Changing inequity in health service utilization and financial burden among patients with hypertension in China: evidence from China Health and Retirement Longitudinal Study (CHARLS), 2011-2018
- PMID: 38001484
- PMCID: PMC10668495
- DOI: 10.1186/s12939-023-02062-7
Changing inequity in health service utilization and financial burden among patients with hypertension in China: evidence from China Health and Retirement Longitudinal Study (CHARLS), 2011-2018
Abstract
Background: China initiated a health system reform in 2009 to achieve Universal Health Coverage (UHC) by 2020. While the effectiveness of health-system reforms has been studied, equity in health-service utilization and financial burden remains underexplored.
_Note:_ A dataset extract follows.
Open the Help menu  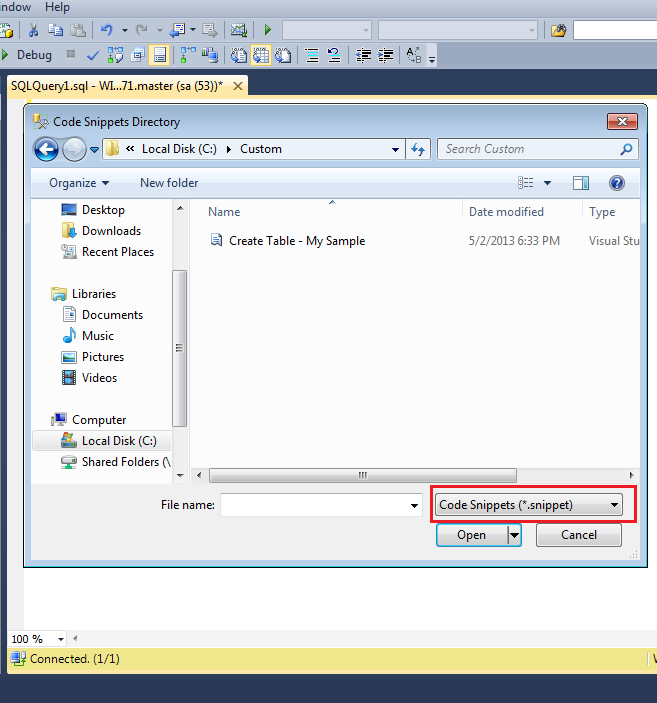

This study evaluated whether the health system reform has improved the equity in utilization and financial burden of health services among patients with hypertension in China.
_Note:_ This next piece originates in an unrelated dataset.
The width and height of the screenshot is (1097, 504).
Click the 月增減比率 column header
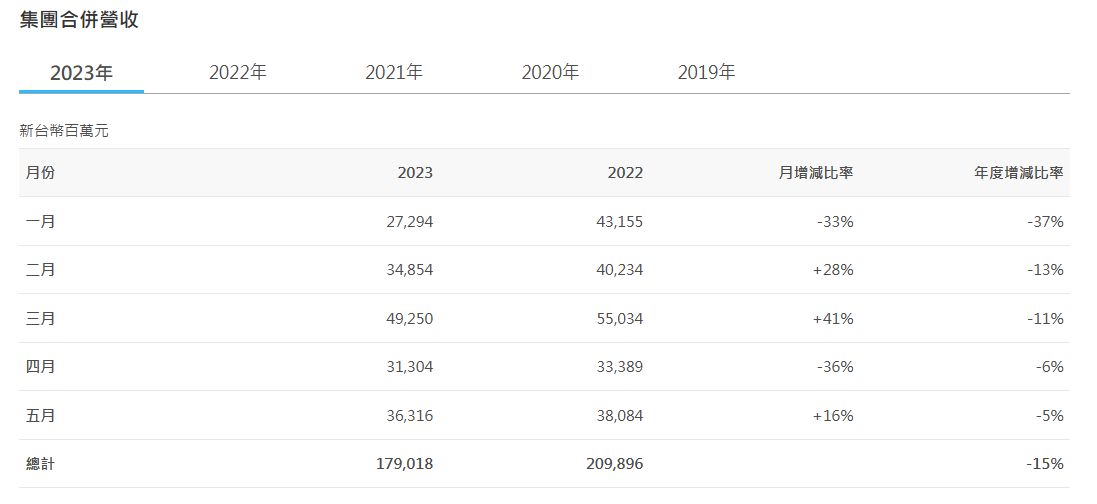point(816,173)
Methods: We obtained data from four waves of the China Health and Retirement Longitudinal Study (CHARLS) conducted between 2011 and 2018. The main outcome variables were outpatient and inpatient service utilization rates and catastrophic health expenditure (CHE) for patients with hypertension. The Standardized Concentration Index (CI) was used to measure the changing equity in health service utilization and affordability.
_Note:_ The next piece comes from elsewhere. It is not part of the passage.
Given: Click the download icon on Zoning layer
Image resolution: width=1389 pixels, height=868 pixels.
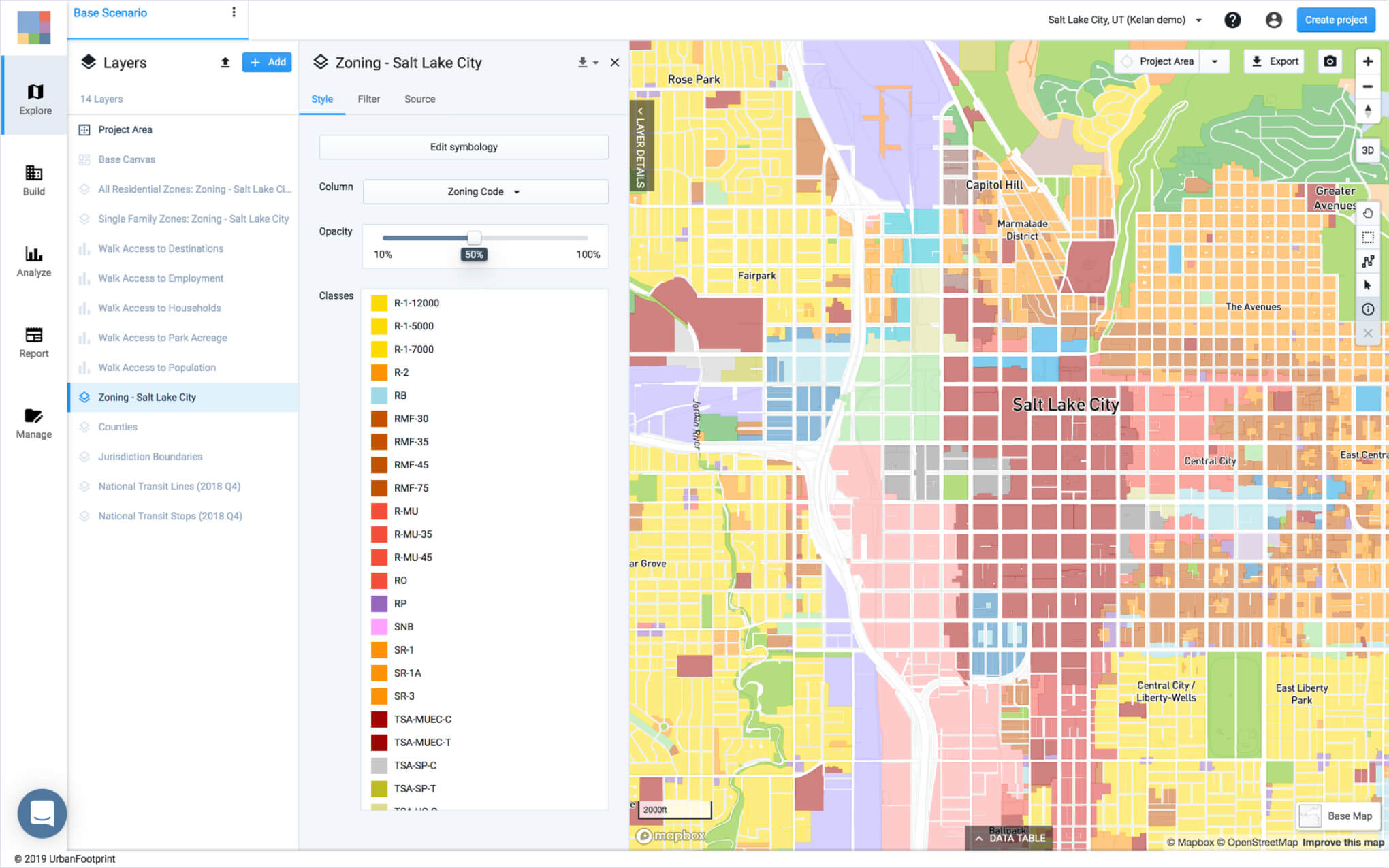Looking at the screenshot, I should [x=582, y=63].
Results: Outpatient service utilization was relatively equal among patients with varying socioeconomic statuses (SESs) (CI: 0.041 in 2011 and 0.064 in 2018). Inpatient service utilization inequity improved from CI 0.144 in 2011 to CI 0.066 in 2018. CHE incidence increased from 15.6% in 2011 to 24.2% in 2018. CI for CHE declined from -0.069 in 2011 to -0.012 in 2015 but increased to -0.063 in 2018.
Conclusions: Health insurance expansion and poverty alleviation policies promoted equity in inpatient service utilization for hypertensive patients. However, the financial burden for the poor requires further attention through reimbursement policy adjustments for outpatient services in primary care settings.
Keywords: Affordability; Catastrophic health expenditure; China; Health service utilization; Inequity; OOP payment.
© 2023. The Author(s).
Conflict of interest statement
The authors declare no competing interests.